Emil was dropped from the army. He was expelled from the party. He could not find work in all of Prague. The drawer was closed. "I kept looking and looking, but no one would hire me," he says. "I could not understand. Finally a man told me that everyone in Prague was afraid to hire me. He said I would have to find work outside the city."

The greatest distance runner of all time became a member of a geological survey team, which searched for minerals and water in the backlands of the country. The job basically was digging, doing construction. He dug. He lifted 110-pound sacks of cement. He left home and lived in a trailer for stretches of 10 and 14 days. The work began at seven in the morning and ended at eight at night. When he came home for a fortnight, he was exhausted. Dana mostly was alone in their house on the hill, worrying.

"I did not want him to go to jail," she says. "My father was in jail under the Germans. The Gestapo came in the middle of the night and took him away. He was at Dachau, Buchenwald, later in a prison in Brno. He was a colonel in the Czech army. The Nazis kept him as a hostage. He lost all of those years in jail.

"I did not want this to happen to Emil. I told him I did not want him to be a hero. What good is it if someone says five or 10 years after you are dead that you are a hero? Maybe don't be such a big hero. Maybe be alive, instead."

Perhaps Emil misinterpreted the signals Dana sent him. He was under pressure from the Czech sports authorities. They called him an ingrate. Who was he to go against the government? The government had made him a champion. He lived two times, three times better than most people. Where was his gratitude? The secret police visited. There never were any physical threats, but there always were requests to sign a public statement. Why not? Sign. The pen was offered again and again.

Finally, in 1971, Emil signed.

A story appeared in the Communist daily, Rude Pravo. It gave the impression that Emil had repudiated the Manifesto.

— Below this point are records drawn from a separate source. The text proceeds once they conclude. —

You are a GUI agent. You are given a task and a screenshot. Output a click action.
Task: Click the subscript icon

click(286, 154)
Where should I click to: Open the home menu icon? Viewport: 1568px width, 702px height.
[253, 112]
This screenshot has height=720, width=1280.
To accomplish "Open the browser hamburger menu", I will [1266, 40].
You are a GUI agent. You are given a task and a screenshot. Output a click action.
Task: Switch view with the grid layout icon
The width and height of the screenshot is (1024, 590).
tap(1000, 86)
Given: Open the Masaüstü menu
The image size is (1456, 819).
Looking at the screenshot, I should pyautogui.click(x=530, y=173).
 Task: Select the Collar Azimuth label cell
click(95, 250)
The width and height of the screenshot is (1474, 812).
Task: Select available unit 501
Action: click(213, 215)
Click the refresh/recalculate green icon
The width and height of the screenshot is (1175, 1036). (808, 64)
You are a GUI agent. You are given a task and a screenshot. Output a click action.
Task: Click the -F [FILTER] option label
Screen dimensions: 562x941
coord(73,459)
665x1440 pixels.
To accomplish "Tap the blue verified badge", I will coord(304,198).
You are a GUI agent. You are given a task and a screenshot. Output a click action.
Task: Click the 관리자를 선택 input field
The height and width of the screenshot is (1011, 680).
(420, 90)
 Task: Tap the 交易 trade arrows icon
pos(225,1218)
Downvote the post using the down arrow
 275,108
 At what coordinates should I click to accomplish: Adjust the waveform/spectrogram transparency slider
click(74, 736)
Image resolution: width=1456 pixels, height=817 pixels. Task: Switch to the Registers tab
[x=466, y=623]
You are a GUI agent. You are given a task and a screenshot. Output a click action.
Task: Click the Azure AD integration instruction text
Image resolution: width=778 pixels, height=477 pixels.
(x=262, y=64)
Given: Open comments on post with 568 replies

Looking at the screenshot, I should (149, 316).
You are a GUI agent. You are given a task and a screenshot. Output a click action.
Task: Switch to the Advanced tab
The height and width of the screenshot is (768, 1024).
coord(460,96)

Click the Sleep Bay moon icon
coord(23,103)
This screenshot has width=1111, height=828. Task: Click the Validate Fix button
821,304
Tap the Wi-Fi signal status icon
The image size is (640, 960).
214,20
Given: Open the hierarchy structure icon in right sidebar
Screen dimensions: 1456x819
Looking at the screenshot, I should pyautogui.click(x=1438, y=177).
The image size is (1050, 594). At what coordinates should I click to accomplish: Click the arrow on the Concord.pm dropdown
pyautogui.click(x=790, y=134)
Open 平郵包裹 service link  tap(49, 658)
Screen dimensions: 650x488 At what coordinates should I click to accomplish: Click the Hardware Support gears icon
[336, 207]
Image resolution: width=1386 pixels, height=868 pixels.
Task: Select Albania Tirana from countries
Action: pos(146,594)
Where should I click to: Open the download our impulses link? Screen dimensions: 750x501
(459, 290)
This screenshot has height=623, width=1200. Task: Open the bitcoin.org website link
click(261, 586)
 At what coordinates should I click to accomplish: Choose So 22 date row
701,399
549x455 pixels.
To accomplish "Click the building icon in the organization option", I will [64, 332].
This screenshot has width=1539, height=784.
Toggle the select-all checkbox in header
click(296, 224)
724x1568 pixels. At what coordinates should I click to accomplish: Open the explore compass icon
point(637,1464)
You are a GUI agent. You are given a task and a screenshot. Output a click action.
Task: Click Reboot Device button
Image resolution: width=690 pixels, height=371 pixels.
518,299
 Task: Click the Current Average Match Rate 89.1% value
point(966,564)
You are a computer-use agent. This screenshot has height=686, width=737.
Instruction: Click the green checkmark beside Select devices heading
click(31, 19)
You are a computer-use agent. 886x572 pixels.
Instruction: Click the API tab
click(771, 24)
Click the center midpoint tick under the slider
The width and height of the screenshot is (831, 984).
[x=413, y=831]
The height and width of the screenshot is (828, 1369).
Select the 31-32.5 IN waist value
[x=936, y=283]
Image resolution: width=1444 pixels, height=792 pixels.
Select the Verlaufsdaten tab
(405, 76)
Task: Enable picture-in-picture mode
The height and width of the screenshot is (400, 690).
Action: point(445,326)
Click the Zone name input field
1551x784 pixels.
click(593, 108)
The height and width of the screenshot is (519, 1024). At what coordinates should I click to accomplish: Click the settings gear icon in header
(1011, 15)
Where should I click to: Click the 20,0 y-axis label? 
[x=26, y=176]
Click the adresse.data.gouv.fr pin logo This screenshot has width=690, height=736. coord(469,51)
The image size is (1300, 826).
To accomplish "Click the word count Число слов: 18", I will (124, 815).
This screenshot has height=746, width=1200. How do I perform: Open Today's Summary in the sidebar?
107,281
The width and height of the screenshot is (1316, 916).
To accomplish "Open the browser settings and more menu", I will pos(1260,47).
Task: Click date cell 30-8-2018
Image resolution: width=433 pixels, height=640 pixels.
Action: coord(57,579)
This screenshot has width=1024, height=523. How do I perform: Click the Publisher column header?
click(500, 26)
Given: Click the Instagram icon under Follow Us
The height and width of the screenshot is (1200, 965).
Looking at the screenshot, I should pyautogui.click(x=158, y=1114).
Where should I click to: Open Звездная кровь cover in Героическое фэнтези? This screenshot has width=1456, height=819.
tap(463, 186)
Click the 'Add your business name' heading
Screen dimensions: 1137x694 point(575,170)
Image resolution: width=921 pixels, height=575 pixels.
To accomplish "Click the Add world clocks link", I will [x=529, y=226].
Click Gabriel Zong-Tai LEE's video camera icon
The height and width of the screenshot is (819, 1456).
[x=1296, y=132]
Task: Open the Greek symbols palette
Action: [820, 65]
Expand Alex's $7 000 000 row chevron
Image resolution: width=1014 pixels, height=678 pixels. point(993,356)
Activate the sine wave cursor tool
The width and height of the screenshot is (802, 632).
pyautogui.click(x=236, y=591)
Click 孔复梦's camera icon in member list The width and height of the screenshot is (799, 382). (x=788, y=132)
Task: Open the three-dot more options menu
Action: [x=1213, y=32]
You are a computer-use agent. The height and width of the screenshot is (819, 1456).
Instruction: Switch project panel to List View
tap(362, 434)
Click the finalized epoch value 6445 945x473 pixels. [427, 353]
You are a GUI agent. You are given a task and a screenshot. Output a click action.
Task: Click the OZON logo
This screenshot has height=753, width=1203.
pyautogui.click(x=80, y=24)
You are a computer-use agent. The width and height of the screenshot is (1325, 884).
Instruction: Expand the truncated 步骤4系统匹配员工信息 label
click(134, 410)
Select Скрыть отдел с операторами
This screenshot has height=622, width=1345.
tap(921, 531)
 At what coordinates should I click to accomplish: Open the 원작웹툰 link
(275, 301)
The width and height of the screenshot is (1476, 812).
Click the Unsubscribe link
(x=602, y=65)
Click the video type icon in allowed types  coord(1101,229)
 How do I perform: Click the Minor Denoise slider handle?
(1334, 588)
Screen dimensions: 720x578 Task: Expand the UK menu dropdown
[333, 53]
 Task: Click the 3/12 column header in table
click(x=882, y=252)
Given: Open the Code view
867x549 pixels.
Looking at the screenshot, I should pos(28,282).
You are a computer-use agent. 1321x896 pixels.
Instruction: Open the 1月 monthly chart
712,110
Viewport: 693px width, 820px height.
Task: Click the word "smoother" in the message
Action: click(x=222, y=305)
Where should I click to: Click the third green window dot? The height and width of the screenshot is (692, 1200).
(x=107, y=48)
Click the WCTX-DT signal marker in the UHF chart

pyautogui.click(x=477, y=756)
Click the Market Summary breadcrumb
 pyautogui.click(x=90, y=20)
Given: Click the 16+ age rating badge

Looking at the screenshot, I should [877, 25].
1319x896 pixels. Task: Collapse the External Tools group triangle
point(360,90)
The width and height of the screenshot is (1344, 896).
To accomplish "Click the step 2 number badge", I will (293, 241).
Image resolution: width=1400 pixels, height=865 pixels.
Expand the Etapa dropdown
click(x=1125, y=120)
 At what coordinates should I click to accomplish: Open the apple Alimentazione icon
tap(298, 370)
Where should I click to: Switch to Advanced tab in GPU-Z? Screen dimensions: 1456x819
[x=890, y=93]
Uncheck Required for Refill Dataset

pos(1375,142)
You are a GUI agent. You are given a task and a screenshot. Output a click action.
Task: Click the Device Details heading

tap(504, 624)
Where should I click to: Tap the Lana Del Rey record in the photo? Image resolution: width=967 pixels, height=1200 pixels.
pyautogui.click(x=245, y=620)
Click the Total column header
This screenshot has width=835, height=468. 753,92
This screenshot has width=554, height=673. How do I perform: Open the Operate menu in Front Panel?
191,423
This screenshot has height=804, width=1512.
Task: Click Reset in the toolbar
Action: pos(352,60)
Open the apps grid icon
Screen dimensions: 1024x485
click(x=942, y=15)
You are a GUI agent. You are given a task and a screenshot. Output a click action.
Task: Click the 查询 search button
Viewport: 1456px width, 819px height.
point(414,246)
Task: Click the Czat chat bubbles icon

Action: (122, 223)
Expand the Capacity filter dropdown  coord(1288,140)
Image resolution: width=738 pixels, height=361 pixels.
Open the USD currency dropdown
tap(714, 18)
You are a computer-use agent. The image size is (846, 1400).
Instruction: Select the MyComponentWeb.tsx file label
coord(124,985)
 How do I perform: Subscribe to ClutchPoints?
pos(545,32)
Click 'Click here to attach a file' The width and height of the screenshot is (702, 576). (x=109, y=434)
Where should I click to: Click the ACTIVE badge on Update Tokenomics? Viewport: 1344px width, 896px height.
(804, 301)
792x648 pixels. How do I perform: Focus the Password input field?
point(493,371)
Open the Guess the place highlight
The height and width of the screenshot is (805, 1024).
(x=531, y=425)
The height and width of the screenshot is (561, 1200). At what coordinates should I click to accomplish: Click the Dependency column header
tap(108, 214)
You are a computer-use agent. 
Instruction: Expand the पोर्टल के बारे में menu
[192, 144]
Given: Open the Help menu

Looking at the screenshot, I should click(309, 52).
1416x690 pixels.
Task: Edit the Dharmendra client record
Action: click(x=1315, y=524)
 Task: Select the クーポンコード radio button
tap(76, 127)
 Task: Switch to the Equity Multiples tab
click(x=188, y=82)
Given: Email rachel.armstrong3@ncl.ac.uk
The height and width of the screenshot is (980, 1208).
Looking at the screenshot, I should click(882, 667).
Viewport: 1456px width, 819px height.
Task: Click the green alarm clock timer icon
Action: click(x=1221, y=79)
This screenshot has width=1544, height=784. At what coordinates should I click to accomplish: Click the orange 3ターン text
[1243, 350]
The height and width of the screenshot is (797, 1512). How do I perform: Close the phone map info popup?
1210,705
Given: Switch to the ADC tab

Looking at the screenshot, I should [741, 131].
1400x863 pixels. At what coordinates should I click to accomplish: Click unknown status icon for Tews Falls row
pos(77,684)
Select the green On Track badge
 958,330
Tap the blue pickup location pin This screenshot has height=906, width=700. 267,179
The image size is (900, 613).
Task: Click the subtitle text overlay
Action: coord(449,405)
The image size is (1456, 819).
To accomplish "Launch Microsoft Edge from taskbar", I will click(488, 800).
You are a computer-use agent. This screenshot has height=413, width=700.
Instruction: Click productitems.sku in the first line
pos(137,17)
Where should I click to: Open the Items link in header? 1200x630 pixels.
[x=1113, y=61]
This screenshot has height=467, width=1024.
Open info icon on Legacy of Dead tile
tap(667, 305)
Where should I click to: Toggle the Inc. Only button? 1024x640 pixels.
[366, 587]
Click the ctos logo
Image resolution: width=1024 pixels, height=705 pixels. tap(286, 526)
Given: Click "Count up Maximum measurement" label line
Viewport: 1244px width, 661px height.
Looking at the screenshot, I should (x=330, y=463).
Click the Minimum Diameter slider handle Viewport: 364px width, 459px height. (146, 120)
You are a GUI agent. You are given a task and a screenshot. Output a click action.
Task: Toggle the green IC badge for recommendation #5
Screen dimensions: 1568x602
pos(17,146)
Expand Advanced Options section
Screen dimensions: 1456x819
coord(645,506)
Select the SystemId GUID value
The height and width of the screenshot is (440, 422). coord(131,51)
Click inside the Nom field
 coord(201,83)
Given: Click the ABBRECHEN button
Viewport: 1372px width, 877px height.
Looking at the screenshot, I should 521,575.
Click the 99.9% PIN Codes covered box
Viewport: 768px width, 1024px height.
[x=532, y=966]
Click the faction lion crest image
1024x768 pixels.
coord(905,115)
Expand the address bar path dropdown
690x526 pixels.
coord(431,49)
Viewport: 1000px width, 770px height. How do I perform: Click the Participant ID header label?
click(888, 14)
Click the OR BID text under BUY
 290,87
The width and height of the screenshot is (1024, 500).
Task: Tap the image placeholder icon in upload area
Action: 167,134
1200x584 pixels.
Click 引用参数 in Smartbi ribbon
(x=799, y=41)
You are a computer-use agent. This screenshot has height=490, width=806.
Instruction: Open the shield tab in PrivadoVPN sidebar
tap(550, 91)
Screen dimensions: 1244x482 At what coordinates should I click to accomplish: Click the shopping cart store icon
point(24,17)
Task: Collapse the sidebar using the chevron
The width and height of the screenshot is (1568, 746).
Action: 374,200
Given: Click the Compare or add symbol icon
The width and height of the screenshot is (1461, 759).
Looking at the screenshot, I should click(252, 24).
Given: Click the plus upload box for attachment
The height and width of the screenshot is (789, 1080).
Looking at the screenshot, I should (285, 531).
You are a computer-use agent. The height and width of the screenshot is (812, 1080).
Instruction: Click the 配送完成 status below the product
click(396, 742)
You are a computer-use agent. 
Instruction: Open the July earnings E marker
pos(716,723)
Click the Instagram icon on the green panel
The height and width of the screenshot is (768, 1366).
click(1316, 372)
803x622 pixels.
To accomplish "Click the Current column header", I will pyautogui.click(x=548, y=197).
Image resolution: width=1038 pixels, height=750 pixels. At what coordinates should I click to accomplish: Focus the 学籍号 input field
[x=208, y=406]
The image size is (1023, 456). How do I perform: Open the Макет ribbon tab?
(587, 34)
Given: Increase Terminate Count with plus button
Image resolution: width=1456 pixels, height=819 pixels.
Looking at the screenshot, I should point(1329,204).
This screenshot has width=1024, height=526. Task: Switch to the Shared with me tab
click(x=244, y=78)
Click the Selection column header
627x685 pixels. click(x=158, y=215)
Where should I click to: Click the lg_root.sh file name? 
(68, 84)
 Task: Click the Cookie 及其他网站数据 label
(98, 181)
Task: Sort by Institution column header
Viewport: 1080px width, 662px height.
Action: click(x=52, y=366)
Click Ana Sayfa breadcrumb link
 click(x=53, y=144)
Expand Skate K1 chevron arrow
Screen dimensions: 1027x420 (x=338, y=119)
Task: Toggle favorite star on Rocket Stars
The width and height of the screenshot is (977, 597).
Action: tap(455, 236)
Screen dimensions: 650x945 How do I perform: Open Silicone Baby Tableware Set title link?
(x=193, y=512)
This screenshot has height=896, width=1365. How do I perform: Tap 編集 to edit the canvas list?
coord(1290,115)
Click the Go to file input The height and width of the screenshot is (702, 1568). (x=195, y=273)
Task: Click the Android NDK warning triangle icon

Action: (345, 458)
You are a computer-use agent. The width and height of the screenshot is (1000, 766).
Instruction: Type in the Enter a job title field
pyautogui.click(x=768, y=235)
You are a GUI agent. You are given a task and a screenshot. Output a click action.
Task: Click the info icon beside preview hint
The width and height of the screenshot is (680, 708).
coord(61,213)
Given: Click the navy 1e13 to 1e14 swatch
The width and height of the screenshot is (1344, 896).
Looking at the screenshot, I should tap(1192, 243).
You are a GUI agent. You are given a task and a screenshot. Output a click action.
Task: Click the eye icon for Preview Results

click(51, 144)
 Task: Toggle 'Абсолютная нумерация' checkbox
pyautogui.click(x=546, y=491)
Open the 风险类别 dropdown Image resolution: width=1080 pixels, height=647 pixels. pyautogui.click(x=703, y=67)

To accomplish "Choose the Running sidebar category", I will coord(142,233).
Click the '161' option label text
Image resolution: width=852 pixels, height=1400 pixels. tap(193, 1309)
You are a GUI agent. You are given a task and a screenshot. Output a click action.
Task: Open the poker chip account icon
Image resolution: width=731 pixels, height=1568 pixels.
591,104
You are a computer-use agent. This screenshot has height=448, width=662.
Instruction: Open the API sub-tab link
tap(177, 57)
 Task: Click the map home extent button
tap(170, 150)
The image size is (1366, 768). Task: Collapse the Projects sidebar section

All he had done by signing, in fact, was to voice a qualified acceptance of the current system. But Rude Pravo did not carry any qualifications. The act was what mattered. The only importance was Emil's signature at the bottom. The reader would nod and say, "Ah, yes, he signed." It was not a happy moment.

"Emil made two mistakes," Dana says. "First, he did not read what he signed. The journalist who wrote the story was not able to capture Emil's—what is the word? Heart? Maybe not heart. He did not capture the meaning of Emil. Second, Emil did not talk with me before he signed. If he did, I don't think he would have done it.

"You have to understand, though, it was a time—oh, it's just hard to explain. Emil is a Communist. You have to know that. He wants the Communist system to work the way it is supposed to work. His father was a Communist. There are people who think he got something for signing that piece of paper. Let them think what they want. We got nothing. Our lives were not changed one bit."